• What is needed:
Lift out, unaltered, the lines of the material below between the line holding "Screen dimensions: 387x309" and the line holding "How do I perform: Click the PicPay", counting both.

• Exercise data:

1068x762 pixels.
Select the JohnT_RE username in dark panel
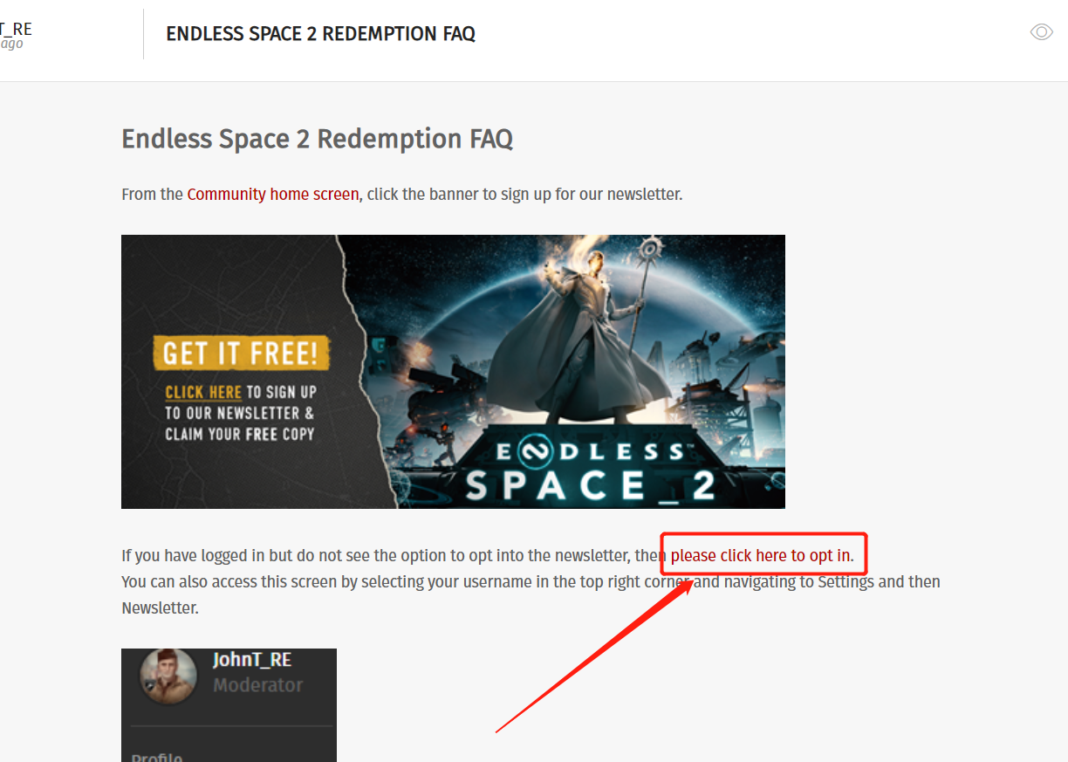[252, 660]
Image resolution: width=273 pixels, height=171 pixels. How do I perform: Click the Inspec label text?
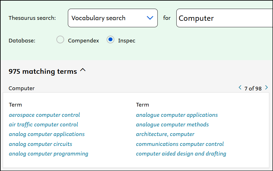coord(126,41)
...
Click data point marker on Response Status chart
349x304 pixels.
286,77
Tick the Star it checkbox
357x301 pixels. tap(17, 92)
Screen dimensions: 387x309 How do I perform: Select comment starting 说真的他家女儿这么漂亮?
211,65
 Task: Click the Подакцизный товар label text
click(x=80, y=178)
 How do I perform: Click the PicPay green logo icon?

• Solution to the exercise:
Screen dimensions: 387x309 How do I perform: Select comment starting 说真的他家女儿这么漂亮?
211,65
 Task: Click the Подакцизный товар label text
click(x=80, y=178)
 How do I perform: Click the PicPay green logo icon?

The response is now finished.